De paseo por Disneylandia (Singapur)

Ya me habían avisado, pero hasta que no lo ves no lo crees: Singapur es como una isla aparte en el sureste asiático, que se rige por otras normas y leyes. Un paraíso del orden, la limpieza y lo artificial para quien le guste. Personalmente, y aunque yo prefiero la locura de Yakarta dónde todo es imprevisible, creo que hay que verlo. Un fin de semana es sin duda suficiente, y fue una buena ocasión para reunirme con Jorge y airearnos un poco.

Lo único que nos costó un poco fue encontrar un hotel barato (menos de 50 euros por persona y día ni existe), así que por primera vez en mi vida me metí en un albergue de backpackers, con otras 10 personas en la habitación. Todo por un módico precio de 25 euros la noche. Eso sí, incluyendo desayuno. La mayoría de estos lugares se encuentran en Lavender street (noreste de la ciudad) o por China Town. El nuestro, The Green Kiwi Backpackers, no estaba mal.

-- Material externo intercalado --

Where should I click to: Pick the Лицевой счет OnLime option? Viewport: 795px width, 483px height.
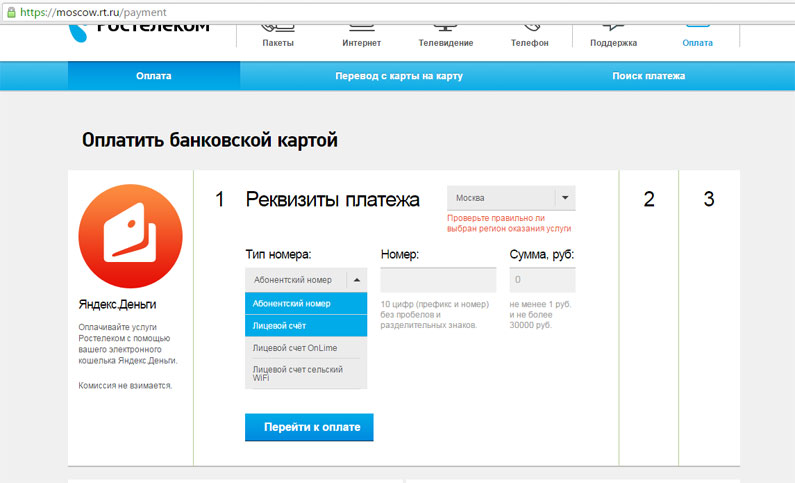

Llegamos el viernes noche, y nos fuimos a dar una vuelta por el centro, a tomarnos una mítica cerveza del Seven Eleven en el puente que lleva a Clarke Quay, un recinto cerrado dónde se encuentran infinidad de bares y restaurantes:

Interior de Clarke Quay
Vistas del río que rodea la zona

Tras tomarnos alguna cerveza en uno de los locales a nada menos que 10 euros unidad (no muchas), nos fuimos a dormir, ya que al día siguiente habíamos quedado con Allison, una chica singapuriense que pasó por Yakarta hace un tiempo.

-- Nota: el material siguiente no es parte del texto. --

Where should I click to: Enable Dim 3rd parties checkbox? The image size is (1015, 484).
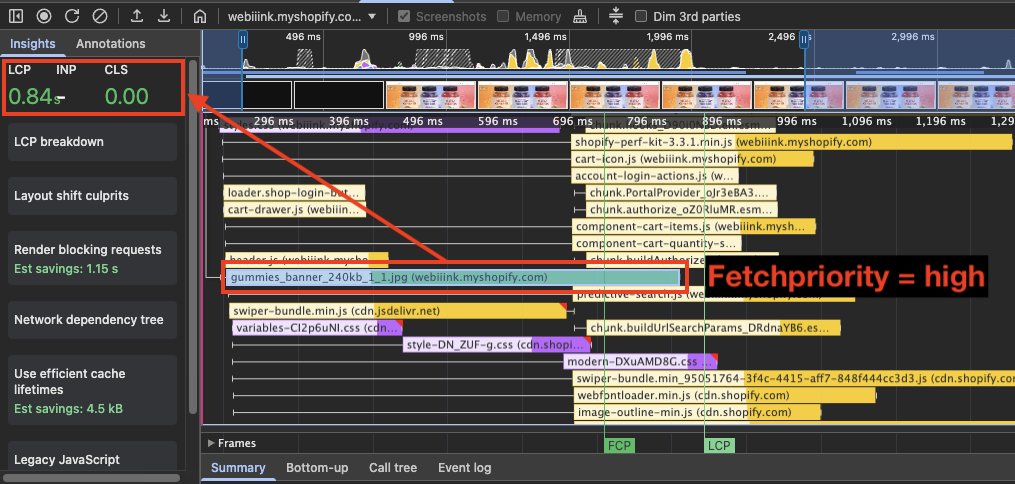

Jorge muy contento (a saber porqué)

Arte urbano
Pidiendo comida coreana en un Food Court

Extraños postres (por la cara de él incluso para ellos)

Le pedimos a Allison que nos hiciera una ruta de visita para el día, y la verdad quedamos muy satisfechos. Primero nos dejamos caer por el jardín botánico:

Hay quien nace un payaso
y no se molesta en ocultarlo

Igual hacía 6 meses que no veía un jardín:

Lo que vale más la pena del jardín botánico, es el jardín de orquídeas en el que hay que pagar 5 SGD, menos para estudiantes de universidad como nosotros que es gratis. No se miran el carnet así que enseñadles cualquier cosa si vais. A jorge le valió el carnet del colegio de abogados.

Patri, ¡faltabas tú!

The 3 wise monkeys
Aquí Jorge muy desfavorecido

Luego nos fuimos a otra de las visitas obligadas de Singapur: Marina Bay Sands, dónde se encuentra el famoso edificio con un barco en la cima:

Decidimos subir a lo alto del edificio. Cuesta 20 SGD pero vale la pena por las vistas de la ciudad.

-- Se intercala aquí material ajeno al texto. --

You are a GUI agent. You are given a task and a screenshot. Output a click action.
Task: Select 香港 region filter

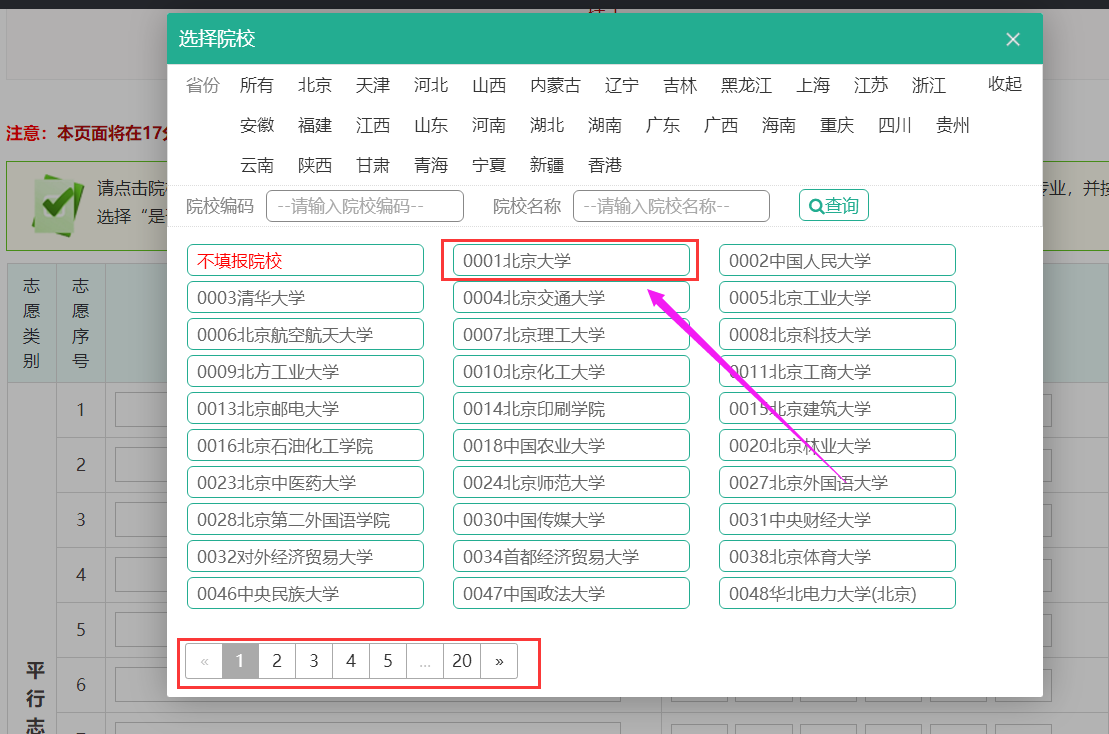coord(604,165)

Las asiáticas posando como siempre
Hasta en Singapur se pelean por hacerse fotos con nosotros
Celebrando el día de san Patricio

Al día siguiente nos dispusimos a realizar otro de los recorridos obligatorios de la ciudad: visitar los templos y los mercados de Little India y China town.

Joje con su mapa
Templo hindú

Caminando hacia China Town

Al entrar hay que prender un incienso
Así rezan: le dan la vuelta a la traca esta
Plato estrella del fin de semana: ¡Wantan Noodles!

Finalmente, la última parada iba a ser Sentosa Beach,y la última aberración de Singapur, y lo que fue en su día una fortaleza británica ahora convertida en parque de atracciones. Si pensábamos que el resto de la ciudad era artificial, Santosa se llevaba la palma. Sus playas, importadas de Malasia e Indonesia, y sus parques de atracciones son muy curiosos.

Se llega a través de un barato y cómodo monorail (esta en otra isla pero muy cerca).

En la “playa” de Singapur 

Como dice la Lonely Planet, sus playas invitan al descanso pero no al baño. Teniendo en cuenta que se se encuentra al lado de uno de los mayores puertos de Asia, se entiende.

Se puso a diluviar así que nos refugiamos en una de sus atracciones:

Al acabar la lluvia nos dimos un paseo por la playa, dónde pudimos observar las extrañas infraestructuras turísticas que tienen los singapurienses:

Aquí adjunto un vídeo de un chico con un doble backlip: DSCN3689

Lo siento, pero lo tenía que hacer. A continuación la cara de Jorge cuando se dio cuenta de que el vuelo no era para el domingo, sino para el lunes (sí, se equivocó):

¿He sido yo?

Anda que….

Y aquí acaba el viaje (al menos para mí, a Jorge le esperaba toda la noche en un bus para llegar a tiempo al trabajo).